Pull each line holding "Select" out of the entries below.

════

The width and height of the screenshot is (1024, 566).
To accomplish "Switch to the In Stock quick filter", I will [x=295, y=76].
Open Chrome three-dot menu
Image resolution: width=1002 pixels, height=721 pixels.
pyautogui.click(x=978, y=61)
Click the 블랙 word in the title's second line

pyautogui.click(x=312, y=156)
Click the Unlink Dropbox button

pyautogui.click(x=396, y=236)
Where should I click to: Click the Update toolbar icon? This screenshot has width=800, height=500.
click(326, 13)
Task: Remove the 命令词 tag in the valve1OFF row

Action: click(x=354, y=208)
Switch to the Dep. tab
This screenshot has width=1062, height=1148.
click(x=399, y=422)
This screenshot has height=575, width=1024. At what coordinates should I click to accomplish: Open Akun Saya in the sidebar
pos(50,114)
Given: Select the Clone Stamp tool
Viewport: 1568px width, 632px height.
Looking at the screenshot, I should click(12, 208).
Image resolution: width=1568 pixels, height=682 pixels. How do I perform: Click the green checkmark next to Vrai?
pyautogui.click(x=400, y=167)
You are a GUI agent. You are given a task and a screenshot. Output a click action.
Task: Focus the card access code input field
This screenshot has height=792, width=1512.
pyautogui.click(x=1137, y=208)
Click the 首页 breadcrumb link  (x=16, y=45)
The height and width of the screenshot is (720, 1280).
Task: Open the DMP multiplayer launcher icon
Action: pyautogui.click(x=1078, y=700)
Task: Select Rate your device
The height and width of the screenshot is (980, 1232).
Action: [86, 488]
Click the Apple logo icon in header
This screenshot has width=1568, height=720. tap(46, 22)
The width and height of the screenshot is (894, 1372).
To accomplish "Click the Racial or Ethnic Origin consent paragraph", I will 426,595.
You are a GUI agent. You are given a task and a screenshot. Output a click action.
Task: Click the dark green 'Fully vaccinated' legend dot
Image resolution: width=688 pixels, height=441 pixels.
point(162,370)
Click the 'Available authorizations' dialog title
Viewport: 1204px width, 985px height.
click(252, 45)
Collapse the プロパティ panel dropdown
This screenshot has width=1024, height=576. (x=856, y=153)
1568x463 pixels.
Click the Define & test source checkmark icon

════

### Response to the task
Given: Select the Clone Stamp tool
Task: Select Rate your device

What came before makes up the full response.